Degree centrality analysis for 20 hub genes.
| Node | Description | Degree |
|---|---|---|
| BCL2L1 | Downregulated | 19 |
| CDH1 | Upregulated | 13 |
| CAT | Upregulated | 12 |
| TYK2 | Upregulated | 12 |
| REL | Downregulated | 11 |
| PTK2 | Upregulated | 10 |
| CSF2 | Downregulated | 9 |
| HCK | Downregulated | 8 |
| BIRC2 | Downregulated | 8 |
| NFKB2 | Downregulated | 8 |
| WDFY2 | Upregulated | 7 |
| MAPK10 | Upregulated | 7 |
| PRKCD | Downregulated | 7 |
| ATM | Upregulated | 6 |
| TRIP10 | Downregulated | 6 |
| CD44 | Upregulated | 6 |
| PTK2B | Downregulated | 6 |
| FMOD | Downregulated | 5 |
| FNBP1 | Downregulated | 5 |
| IER3 | Downregulated | 5 |
Kyoto Encyclopedia of Genes and Genomes pathway enrichment analysis for the 20 hub genes.

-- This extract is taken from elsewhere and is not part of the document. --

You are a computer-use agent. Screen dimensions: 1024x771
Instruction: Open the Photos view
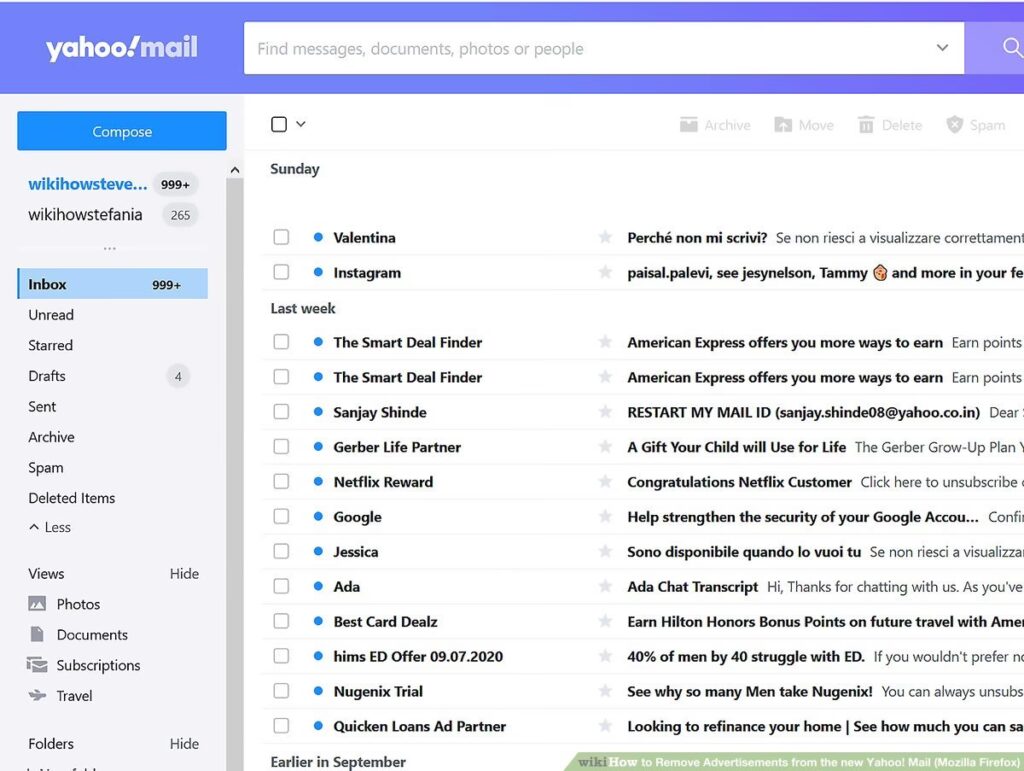[x=78, y=604]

| ID | Name | P-value | Genes |
|---|---|---|---|
| hsa05202 | Transcriptional misregulation in cancer | 0.0003731 | CSF2, PTK2, REL, BCL2L1, ATM |
| hsa04064 | NF-κB signaling pathway | 0.0007863 | NFKB2, BCL2L1, BIRC2, ATM |
| hsa05200 | Pathways in cancer | 0.001083 | PTK2, CDH1, NFKB2, BCL2L1, MAPK10, BIRC2 |
| hsa05145 | Toxoplasmosis | 0.001901 | TYK2, BCL2L1, MAPK10, BIRC2 |
| hsa04062 | Chemokine signaling pathway | 0.006877 | PTK2, PTK2B, HCK, PRKCD |
| hsa05169 | Epstein-Barr virus infection | 0.007294 | TYK2, CD44, NFKB2, MAPK10 |
| hsa04210 | Apoptosis | 0.007715 | BCL2L1, BIRC2, ATM |
| hsa05222 | Small cell lung cancer | 0.01415 | PTK2, BCL2L1, BIRC2 |
| hsa04912 | GnRH signaling pathway | 0.01611 | PTK2B, MAPK10, PRKCD |
| hsa05166 | HTLV-I infection | 0.01643 | CSF2, NFKB2, BCL2L1, ATM |
| hsa04668 | TNF signaling pathway | 0.02149 | CSF2, MAPK10, BIRC2 |
| hsa04380 | Osteoclast differentiation | 0.03187 | TYK2, NFKB2, MAPK10 |
| hsa04068 | FoxO signaling pathway | 0.03323 | CAT, MAPK10, ATM |
| hsa04630 | Jak-STAT signaling pathway | 0.03840 | TYK2, CSF2, BCL2L1 |
Figure 4.Subnetwork module analysis of DEGs identified three modules. Red circles represent upregulated DEGs and green diamonds represent DEGs. DEGs, differentially expressed genes.
Figure 5.miRNA-target regulatory network analysis. Blue triangles represent miRNA, red circles represent upregulated DEGs, green diamonds represent downregulated DEGs and the arrows indicate the direction of regulation. miRNA, microRNA; DEGs, differentially expressed genes.